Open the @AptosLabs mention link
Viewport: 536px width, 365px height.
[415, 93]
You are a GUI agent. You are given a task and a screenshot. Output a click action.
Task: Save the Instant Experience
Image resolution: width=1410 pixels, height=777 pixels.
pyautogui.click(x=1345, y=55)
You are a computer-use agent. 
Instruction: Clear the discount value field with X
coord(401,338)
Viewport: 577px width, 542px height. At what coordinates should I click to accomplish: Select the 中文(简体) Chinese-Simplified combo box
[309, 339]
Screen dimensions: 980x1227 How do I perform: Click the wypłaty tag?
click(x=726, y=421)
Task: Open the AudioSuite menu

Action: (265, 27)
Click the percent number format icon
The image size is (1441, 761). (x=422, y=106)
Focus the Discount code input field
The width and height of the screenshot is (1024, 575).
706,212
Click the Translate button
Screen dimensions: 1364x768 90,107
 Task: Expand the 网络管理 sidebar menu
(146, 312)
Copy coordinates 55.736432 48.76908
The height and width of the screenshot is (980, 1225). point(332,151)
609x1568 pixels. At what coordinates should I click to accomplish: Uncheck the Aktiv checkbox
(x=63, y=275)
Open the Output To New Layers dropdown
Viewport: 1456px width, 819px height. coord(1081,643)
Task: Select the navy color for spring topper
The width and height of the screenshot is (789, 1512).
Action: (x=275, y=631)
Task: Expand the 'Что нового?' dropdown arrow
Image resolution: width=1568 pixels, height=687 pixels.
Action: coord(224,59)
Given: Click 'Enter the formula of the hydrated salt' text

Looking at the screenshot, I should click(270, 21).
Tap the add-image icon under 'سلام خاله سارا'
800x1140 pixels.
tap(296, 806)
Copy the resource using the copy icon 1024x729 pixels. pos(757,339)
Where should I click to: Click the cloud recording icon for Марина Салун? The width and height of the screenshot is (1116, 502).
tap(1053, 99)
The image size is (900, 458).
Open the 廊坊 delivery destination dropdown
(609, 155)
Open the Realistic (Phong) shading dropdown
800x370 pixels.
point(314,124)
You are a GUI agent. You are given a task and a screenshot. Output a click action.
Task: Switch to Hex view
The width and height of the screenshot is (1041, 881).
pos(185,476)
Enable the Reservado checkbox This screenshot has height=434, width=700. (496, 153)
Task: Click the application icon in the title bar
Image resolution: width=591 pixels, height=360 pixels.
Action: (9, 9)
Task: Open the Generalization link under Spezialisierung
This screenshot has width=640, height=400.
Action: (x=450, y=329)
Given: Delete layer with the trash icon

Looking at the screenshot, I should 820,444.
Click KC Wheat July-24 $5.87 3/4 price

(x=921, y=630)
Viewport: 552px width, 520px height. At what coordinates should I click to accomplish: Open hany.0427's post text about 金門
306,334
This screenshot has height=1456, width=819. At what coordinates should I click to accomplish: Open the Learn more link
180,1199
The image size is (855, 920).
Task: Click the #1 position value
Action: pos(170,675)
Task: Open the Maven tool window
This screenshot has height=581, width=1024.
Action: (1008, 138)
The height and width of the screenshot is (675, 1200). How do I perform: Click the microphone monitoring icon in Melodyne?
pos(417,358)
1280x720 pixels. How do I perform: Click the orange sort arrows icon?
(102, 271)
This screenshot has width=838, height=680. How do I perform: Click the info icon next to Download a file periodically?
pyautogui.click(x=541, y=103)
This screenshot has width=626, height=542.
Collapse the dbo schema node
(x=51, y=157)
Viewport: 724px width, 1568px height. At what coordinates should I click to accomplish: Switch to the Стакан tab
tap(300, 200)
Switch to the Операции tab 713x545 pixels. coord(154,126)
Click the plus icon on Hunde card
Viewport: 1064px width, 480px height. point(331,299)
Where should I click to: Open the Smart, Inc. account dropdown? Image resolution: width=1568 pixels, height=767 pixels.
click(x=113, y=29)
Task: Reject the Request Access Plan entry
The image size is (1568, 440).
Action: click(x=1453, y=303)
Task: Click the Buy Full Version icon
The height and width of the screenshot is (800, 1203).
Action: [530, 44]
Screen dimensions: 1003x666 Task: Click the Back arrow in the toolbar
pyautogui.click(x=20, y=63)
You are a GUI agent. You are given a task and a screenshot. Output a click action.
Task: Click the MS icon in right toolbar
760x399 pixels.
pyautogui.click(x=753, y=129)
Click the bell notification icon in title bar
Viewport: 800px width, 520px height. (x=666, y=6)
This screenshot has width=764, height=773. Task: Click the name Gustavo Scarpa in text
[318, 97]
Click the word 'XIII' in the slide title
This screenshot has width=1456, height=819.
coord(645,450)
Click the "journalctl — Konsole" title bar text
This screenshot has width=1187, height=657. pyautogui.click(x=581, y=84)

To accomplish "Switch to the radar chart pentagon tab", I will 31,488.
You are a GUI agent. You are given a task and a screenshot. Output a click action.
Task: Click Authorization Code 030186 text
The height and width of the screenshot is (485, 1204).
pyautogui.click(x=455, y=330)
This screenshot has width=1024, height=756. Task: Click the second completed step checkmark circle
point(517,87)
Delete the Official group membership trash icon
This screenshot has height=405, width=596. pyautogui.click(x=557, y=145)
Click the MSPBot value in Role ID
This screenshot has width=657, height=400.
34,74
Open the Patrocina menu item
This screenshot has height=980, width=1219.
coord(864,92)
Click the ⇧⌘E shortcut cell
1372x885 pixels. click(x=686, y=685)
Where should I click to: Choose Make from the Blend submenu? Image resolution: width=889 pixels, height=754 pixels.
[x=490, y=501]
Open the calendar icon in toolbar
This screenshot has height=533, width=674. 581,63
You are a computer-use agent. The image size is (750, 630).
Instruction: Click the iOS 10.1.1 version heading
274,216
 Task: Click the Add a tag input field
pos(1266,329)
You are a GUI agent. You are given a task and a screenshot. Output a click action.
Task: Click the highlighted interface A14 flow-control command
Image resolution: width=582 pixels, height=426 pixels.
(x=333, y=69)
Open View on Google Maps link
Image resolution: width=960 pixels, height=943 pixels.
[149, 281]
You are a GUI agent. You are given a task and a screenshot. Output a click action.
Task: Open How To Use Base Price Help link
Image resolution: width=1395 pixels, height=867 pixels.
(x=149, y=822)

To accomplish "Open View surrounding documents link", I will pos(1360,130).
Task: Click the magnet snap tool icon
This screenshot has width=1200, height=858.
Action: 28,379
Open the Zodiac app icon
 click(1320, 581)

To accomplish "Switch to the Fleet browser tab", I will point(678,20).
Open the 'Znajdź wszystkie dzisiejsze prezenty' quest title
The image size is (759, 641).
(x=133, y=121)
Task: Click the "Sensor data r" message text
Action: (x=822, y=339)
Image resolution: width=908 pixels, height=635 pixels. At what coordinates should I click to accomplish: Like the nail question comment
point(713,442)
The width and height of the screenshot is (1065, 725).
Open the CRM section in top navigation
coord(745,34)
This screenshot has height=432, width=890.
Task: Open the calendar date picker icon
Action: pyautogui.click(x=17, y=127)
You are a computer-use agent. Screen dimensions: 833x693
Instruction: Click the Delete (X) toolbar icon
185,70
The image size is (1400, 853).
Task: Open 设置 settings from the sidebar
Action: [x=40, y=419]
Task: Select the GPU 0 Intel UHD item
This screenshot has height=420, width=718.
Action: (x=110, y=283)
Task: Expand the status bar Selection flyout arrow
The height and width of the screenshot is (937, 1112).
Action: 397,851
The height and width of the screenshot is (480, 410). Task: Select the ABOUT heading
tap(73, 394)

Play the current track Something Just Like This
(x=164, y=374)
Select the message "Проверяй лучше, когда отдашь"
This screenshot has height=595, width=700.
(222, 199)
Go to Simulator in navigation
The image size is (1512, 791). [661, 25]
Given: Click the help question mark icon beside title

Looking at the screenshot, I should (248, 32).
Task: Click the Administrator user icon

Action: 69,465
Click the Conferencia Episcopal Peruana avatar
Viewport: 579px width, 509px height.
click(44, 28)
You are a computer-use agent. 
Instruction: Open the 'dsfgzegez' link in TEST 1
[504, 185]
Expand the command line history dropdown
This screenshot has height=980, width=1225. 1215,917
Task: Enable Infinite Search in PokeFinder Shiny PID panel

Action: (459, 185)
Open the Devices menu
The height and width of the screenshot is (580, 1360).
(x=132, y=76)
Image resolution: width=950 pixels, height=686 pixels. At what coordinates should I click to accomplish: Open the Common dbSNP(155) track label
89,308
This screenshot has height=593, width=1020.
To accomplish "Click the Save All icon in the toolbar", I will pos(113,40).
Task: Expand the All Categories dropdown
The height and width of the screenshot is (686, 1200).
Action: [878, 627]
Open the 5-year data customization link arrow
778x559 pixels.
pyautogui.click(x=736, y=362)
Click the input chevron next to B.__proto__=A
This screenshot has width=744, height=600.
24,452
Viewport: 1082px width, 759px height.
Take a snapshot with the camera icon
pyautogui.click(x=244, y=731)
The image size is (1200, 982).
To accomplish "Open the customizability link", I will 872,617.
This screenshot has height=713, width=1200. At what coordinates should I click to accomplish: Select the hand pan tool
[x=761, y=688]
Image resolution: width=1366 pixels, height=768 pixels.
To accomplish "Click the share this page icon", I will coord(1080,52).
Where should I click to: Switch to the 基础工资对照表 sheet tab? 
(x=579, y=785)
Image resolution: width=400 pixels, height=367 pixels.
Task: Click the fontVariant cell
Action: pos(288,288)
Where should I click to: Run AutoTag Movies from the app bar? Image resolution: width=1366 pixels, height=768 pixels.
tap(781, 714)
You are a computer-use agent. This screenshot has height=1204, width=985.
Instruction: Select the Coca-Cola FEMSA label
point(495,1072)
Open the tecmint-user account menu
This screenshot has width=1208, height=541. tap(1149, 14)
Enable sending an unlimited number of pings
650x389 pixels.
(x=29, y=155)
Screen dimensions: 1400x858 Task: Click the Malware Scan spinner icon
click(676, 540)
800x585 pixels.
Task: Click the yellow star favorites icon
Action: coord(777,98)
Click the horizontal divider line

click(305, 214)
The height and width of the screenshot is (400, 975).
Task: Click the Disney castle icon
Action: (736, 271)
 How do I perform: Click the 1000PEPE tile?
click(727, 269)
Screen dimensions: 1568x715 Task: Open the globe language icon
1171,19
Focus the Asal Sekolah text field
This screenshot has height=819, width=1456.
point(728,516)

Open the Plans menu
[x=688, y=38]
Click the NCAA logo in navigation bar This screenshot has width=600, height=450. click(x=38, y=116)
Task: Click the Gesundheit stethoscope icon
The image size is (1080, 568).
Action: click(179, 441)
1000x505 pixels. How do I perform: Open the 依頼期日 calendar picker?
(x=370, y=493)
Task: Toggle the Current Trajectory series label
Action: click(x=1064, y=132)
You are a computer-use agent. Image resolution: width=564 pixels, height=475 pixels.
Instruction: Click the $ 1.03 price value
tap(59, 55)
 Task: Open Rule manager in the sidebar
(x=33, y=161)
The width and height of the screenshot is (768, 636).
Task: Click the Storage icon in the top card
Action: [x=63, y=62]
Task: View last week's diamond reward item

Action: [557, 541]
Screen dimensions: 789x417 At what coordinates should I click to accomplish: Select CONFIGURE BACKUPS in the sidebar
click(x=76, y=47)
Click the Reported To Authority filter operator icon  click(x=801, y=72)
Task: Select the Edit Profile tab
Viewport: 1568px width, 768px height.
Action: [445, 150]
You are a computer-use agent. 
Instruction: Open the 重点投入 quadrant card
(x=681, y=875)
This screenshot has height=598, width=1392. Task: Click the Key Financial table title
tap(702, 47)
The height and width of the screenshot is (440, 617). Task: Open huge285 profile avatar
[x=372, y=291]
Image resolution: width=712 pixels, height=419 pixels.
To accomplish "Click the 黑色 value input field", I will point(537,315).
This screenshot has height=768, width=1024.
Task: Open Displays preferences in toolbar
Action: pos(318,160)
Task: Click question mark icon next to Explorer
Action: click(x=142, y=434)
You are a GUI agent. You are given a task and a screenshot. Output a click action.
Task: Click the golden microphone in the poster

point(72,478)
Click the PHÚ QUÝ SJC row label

=-=-=-=-=

* **TASK**:
Among the lines above, find those holding "Save" and copy each one.

* **ANSWER AREA**:
Task: Save the Instant Experience
To accomplish "Click the Save All icon in the toolbar", I will pos(113,40).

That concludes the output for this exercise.